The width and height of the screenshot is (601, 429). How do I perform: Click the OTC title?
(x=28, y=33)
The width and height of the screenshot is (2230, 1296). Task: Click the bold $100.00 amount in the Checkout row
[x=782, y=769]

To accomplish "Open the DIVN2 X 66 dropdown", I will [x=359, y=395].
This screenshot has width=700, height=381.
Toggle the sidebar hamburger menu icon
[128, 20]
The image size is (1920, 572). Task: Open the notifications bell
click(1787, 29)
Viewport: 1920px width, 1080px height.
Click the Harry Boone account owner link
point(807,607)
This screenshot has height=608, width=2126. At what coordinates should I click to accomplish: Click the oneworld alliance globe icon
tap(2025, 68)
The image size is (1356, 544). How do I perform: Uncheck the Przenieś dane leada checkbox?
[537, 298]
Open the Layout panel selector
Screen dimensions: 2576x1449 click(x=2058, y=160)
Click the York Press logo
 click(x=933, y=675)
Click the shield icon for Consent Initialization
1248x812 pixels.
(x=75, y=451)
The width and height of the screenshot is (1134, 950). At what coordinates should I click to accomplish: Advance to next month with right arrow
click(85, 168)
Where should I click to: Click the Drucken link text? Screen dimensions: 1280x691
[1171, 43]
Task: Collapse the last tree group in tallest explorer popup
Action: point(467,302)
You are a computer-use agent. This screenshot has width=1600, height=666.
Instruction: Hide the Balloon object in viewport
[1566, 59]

•••

--- The task ---
Please set out all the rows above as a numbered list, skipping any blank lines.

--- Result for this task ---
1. The width and height of the screenshot is (601, 429). How do I perform: Click the OTC title?
2. (x=28, y=33)
3. The width and height of the screenshot is (2230, 1296). Task: Click the bold $100.00 amount in the Checkout row
4. [x=782, y=769]
5. To accomplish "Open the DIVN2 X 66 dropdown", I will [x=359, y=395].
6. This screenshot has width=700, height=381.
7. Toggle the sidebar hamburger menu icon
8. [128, 20]
9. The image size is (1920, 572). Task: Open the notifications bell
10. click(1787, 29)
11. Viewport: 1920px width, 1080px height.
12. Click the Harry Boone account owner link
13. point(807,607)
14. This screenshot has height=608, width=2126. At what coordinates should I click to accomplish: Click the oneworld alliance globe icon
15. tap(2025, 68)
16. The image size is (1356, 544). How do I perform: Uncheck the Przenieś dane leada checkbox?
17. [537, 298]
18. Open the Layout panel selector
19. Screen dimensions: 2576x1449 click(x=2058, y=160)
20. Click the York Press logo
21.  click(x=933, y=675)
22. Click the shield icon for Consent Initialization
23. 1248x812 pixels.
24. (x=75, y=451)
25. The width and height of the screenshot is (1134, 950). At what coordinates should I click to accomplish: Advance to next month with right arrow
26. click(85, 168)
27. Where should I click to: Click the Drucken link text? Screen dimensions: 1280x691
28. [1171, 43]
29. Task: Collapse the last tree group in tallest explorer popup
30. Action: point(467,302)
31. You are a computer-use agent. This screenshot has width=1600, height=666.
32. Instruction: Hide the Balloon object in viewport
33. [1566, 59]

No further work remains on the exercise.